In March 1884, Sir Thomas McIlwraith sent Frederic Urquhart, a Sussex immigrant, employed in the Queensland Native Mounted Police Force to handle the crisis. The Kalkatungu are said to have directly challenged him to fight, via a messenger called Mahoni. Urquhart, though based in Cloncurry, set up a forward camp 25 miles outside of the town, on the Corella River.

Urquhart was galvanized into action in August on hearing from a native boy, Jackie, who came in and reported that his employer James White Powell of Calton Hills, some 60 miles west of Cloncurry, at Mistake Creek, had been speared to death. Powell was a partner of Kennedy's, and the latter, together with Urquhart and A.F. Mossman from White Hills station buried Powell, with Urquhart composing a poem vowing vengeance:

Grimly the troopers stood around
that newly made forest grave
and to their eyes that fresh heap mound
for vengeance seemed to crave.

And one spoke out in deep stern tones
and raised his hand on high
For every one of these poor bones
a Kalkadoon shall die. (Note: The article, "Native Police", citing this poem "Powell's Revenge", appeared in the Queensland Figaro 15 November 1884 and continued: "it is bad enough to know that such a cursed stain on the country exists as a Native Police force; but it is diabolical to have its unhallowed work chronicled in idiotic rhyme" that "clothe brutality and cowardice with a mantle of glory and heroism".)

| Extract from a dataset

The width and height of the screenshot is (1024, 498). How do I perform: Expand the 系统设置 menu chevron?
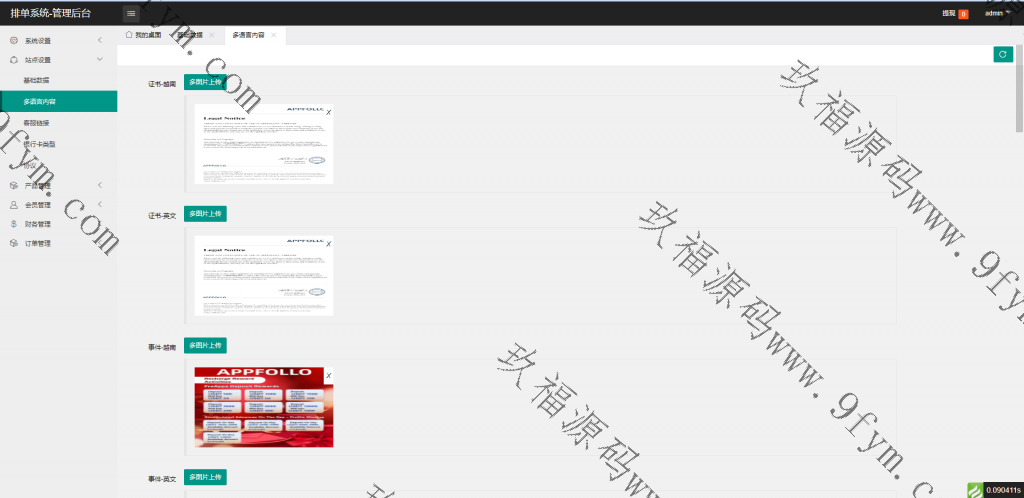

The group responsible was tracked down to a gorge, where they were feasting on the cattle, and most were mowed down. Over the next nine weeks, settlers and Urquhart's police tracked the Kalkadoons relentlessly in a war of retaliation, killing many. In September, a Chinese shepherd from H.Hopkins's Granada Station on the Dugald River was speared to death in the foothills of the Argylla Ranges, and it was rumoured he had been eaten by "cannibals". Soon afterwards, an estimated 600 Kalkatungu warriors gathered on a rocky outlook to fend off the parties of well-armed settlers, the local constabulary and native troopers. At one point the attackers under Urquhart tried a flanking movement, which caused the assembled Aborigines to charge straight down on them, only to fall in waves under the withering fire of the muskets, called makini by the Kalkatungu. 200 are said to have died in this battle. Urquhart himself was knocked out, and this broke the back of organised resistance at a tribal level, and it was often touted that the Kalkatungu had been wiped out. The estimated numbers they lost over six years, from 1878 to 1884, in counter-attacking incursions and the exercise of expropriation over their lands, runs to 900.

==Memorial==
In 1984 on the centenary of the massacre a plaque commemorating the Kalkatungu was unveiled by Charles Perkins and George Thorpe a Kalkatung elder, at the Kajabbi bush pub north of Cloncurry. It reads in part:
This obelisk is in memorial to the Kalkatungu tribes, who during September 1884 fought one of Australia's historic battles of resistance against a para-military force of European settlers and the Queensland native Mounted Police at a place known today as Battle Mountain - 20klms [sic] south west of Kajabbi.

The Kalkadoon have been commemorated in the name of the Kalkadoon grasswren, a bird with a small territorial range confined to the slopes of the Mt Isa region.